SQL> set pagesize 200
SQL> set line 300
SQL> select * from test where owner = 'SCOTT';
7 rows selected.
Execution Plan
----------------------------------------------------------
Plan hash value: 3932013684
-----------------------------------------------------------------------------------------
| Id | Operation | Name | Rows | Bytes | Cost (%CPU)| Time |
-----------------------------------------------------------------------------------------
| 0 | SELECT STATEMENT | | 2499 | 236K| 73 (0)| 00:00:01 |
| 1 | TABLE ACCESS BY INDEX ROWID| TEST | 2499 | 236K| 73 (0)| 00:00:01 |
|* 2 | INDEX RANGE SCAN | IDX_OWNER | 2499 | | 6 (0)| 00:00:01 |
-----------------------------------------------------------------------------------------
Predicate Information (identified by operation id):
---------------------------------------------------
2 - access("OWNER"='SCOTT')
Statistics
----------------------------------------------------------
0 recursive calls
0 db block gets
6 consistent gets
0 physical reads
0 redo size
2174 bytes sent via SQL*Net to client
523 bytes received via SQL*Net from client
2 SQL*Net roundtrips to/from client
0 sorts (memory)
0 sorts (disk)
7 rows processed
SQL>
现在我们查询owner = 'SYS'。
SQL> select * from test where owner = 'SYS';
30812 rows selected.
Execution Plan
----------------------------------------------------------
Plan hash value: 3932013684
-----------------------------------------------------------------------------------------
| Id | Operation | Name | Rows | Bytes | Cost (%CPU)| Time |
-----------------------------------------------------------------------------------------
| 0 | SELECT STATEMENT | | 2499 | 236K| 73 (0)| 00:00:01 |
| 1 | TABLE ACCESS BY INDEX ROWID| TEST | 2499 | 236K| 73 (0)| 00:00:01 |
|* 2 | INDEX RANGE SCAN | IDX_OWNER | 2499 | | 6 (0)| 00:00:01 |
-----------------------------------------------------------------------------------------
Predicate Information (identified by operation id):
---------------------------------------------------
2 - access("OWNER"='SYS')
Statistics
----------------------------------------------------------
1 recursive calls
0 db block gets
4927 consistent gets
69 physical reads
0 redo size
3502852 bytes sent via SQL*Net to client
23117 bytes received via SQL*Net from client
2056 SQL*Net roundtrips to/from client
0 sorts (memory)
0 sorts (disk)
30812 rows processed
SQL>
注意粗体字体部分,查询owner = 'SYS'返回30812条数据,从72477条数据里面返回30812条数据能走索引吗?很明显应该走全表扫描。也就是说该执行计划是错误的。

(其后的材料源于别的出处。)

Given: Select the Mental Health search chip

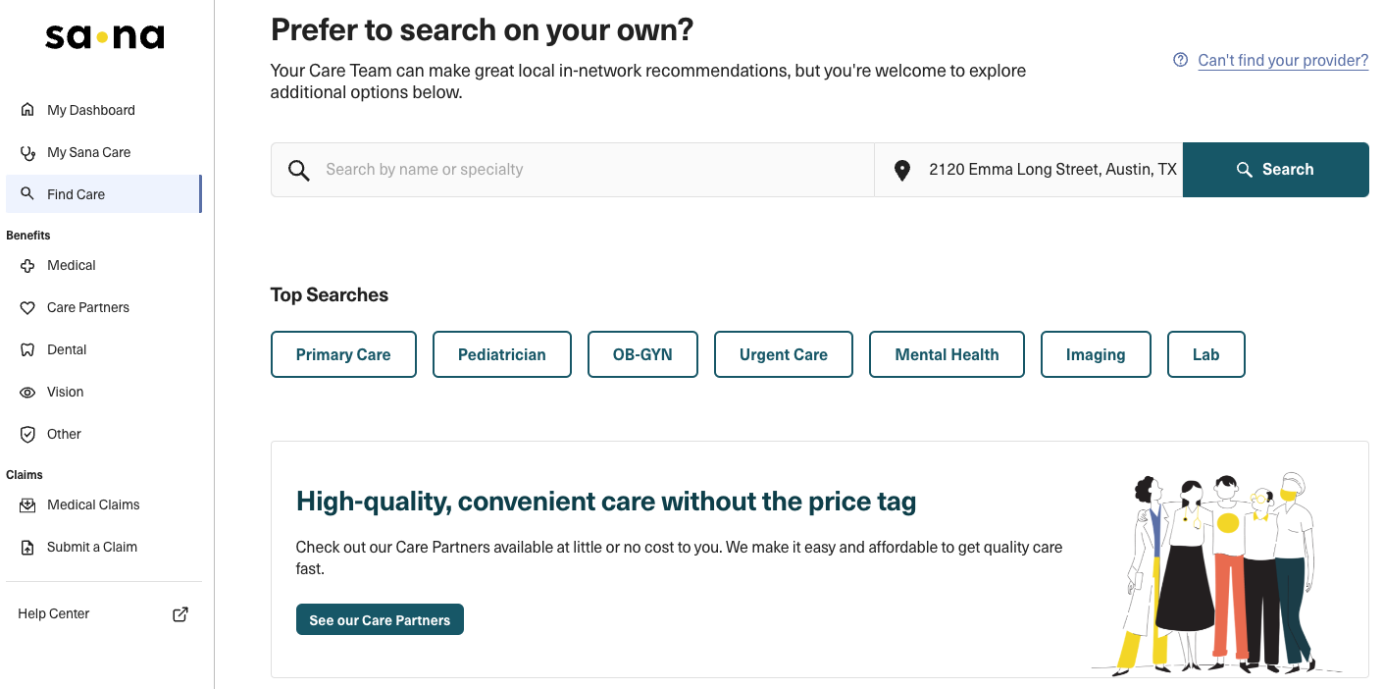Looking at the screenshot, I should (947, 354).
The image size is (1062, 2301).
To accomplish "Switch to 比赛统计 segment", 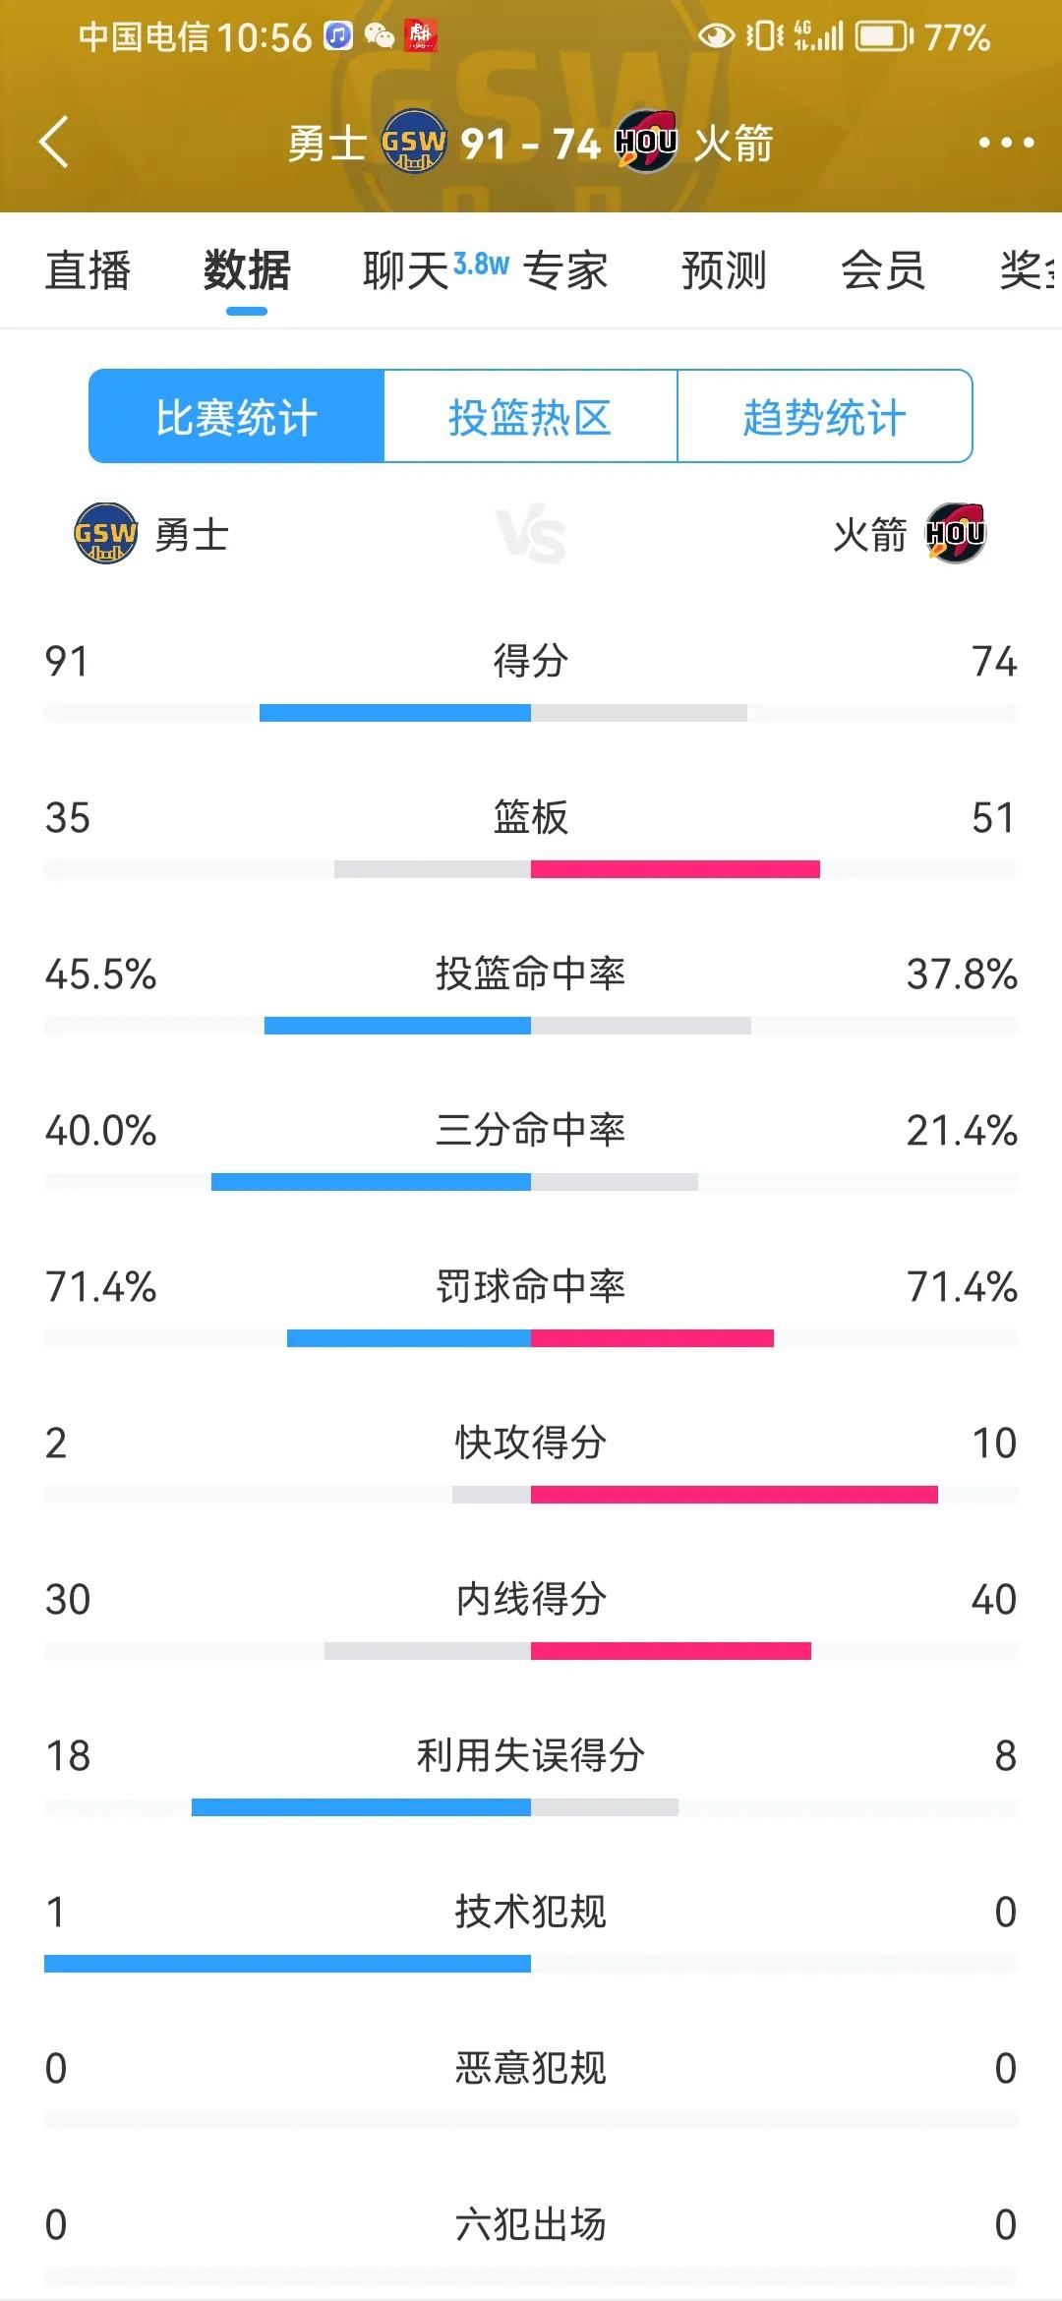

为什么查询owner= 'SYS'的执行计划是错误的呢?因为owner 这个列基数很低,只有29,而表的总行数是72477.前文着重强调过,当列没有收集直方图统计信息的时候,CBO会认为该数据分布是均衡的。正是因为CBO认为owner列数据分布是均衡的,不管owner等于任何值,CBO估算的Rows永远都是2499。而这2499是怎么来的呢?答案如下:
现在大家也知道了,执行计划里面的Rows是假的。执行计划中的Rows是根据统计信息以及一些数学公式计算出来的。很多DBA 到现在都还不知道执行计划中的Rows 是假的这个真相。真是令人遗憾。
在做SQL优化的时候,经常需要做的工作就是帮助CBO计算出比较准确的Rows。注意:我们说的是比较准确的Rows.CBO是无法得到精确的Rows的,因为对表收集统计信息的时候,统计信息一般都不会按照100%的标准采样收集,即使按照100%的标准采样收集了表的统计信息,表中数据也随时在发生变更。另外计算Rows的数学公式目前也是有缺陷的,CBO永远不可能计算得到精确的Rows.
如果CBO每次都能计算得到精确的Rows,那么相信我们这个时候只需要关心业务逻辑、表设计、SQL写法以及如何建立索引了,再也不用担心SQL会走错执行计划了。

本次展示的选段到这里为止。